Records drawn from a dataset
*** Begin section ***

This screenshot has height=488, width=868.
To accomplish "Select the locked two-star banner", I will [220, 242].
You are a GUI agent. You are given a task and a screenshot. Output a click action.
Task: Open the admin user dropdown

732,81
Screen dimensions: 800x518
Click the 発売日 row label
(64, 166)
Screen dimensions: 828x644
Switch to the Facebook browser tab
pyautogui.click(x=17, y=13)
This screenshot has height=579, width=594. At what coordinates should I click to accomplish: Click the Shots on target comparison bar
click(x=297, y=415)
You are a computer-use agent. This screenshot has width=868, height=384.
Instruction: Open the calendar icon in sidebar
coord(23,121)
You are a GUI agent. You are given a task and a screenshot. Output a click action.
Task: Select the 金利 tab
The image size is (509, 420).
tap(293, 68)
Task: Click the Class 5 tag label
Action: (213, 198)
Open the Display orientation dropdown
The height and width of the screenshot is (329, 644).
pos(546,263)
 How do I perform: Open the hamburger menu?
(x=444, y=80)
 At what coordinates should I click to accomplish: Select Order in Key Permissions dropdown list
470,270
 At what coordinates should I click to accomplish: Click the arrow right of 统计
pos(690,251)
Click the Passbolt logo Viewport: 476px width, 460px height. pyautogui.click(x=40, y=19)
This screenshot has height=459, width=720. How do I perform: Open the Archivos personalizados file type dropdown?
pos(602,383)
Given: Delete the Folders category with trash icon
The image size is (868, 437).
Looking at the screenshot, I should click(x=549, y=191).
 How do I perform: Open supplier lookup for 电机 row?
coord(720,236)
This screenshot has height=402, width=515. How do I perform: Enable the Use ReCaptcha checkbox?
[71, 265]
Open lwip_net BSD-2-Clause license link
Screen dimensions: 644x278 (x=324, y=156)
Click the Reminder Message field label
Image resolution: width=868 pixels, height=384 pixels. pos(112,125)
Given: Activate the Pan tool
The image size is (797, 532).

*** End section ***

EXERCISE OBJECTIVE - All of the data needs to be printed once more, exactly.

EXERCISE ANSWER -
This screenshot has height=488, width=868.
To accomplish "Select the locked two-star banner", I will [220, 242].
You are a GUI agent. You are given a task and a screenshot. Output a click action.
Task: Open the admin user dropdown

732,81
Screen dimensions: 800x518
Click the 発売日 row label
(64, 166)
Screen dimensions: 828x644
Switch to the Facebook browser tab
pyautogui.click(x=17, y=13)
This screenshot has height=579, width=594. At what coordinates should I click to accomplish: Click the Shots on target comparison bar
click(x=297, y=415)
You are a computer-use agent. This screenshot has width=868, height=384.
Instruction: Open the calendar icon in sidebar
coord(23,121)
You are a GUI agent. You are given a task and a screenshot. Output a click action.
Task: Select the 金利 tab
The image size is (509, 420).
tap(293, 68)
Task: Click the Class 5 tag label
Action: (213, 198)
Open the Display orientation dropdown
The height and width of the screenshot is (329, 644).
pos(546,263)
 How do I perform: Open the hamburger menu?
(x=444, y=80)
 At what coordinates should I click to accomplish: Select Order in Key Permissions dropdown list
470,270
 At what coordinates should I click to accomplish: Click the arrow right of 统计
pos(690,251)
Click the Passbolt logo Viewport: 476px width, 460px height. pyautogui.click(x=40, y=19)
This screenshot has height=459, width=720. How do I perform: Open the Archivos personalizados file type dropdown?
pos(602,383)
Given: Delete the Folders category with trash icon
The image size is (868, 437).
Looking at the screenshot, I should click(x=549, y=191).
 How do I perform: Open supplier lookup for 电机 row?
coord(720,236)
This screenshot has height=402, width=515. How do I perform: Enable the Use ReCaptcha checkbox?
[71, 265]
Open lwip_net BSD-2-Clause license link
Screen dimensions: 644x278 (x=324, y=156)
Click the Reminder Message field label
Image resolution: width=868 pixels, height=384 pixels. pos(112,125)
Given: Activate the Pan tool
The image size is (797, 532).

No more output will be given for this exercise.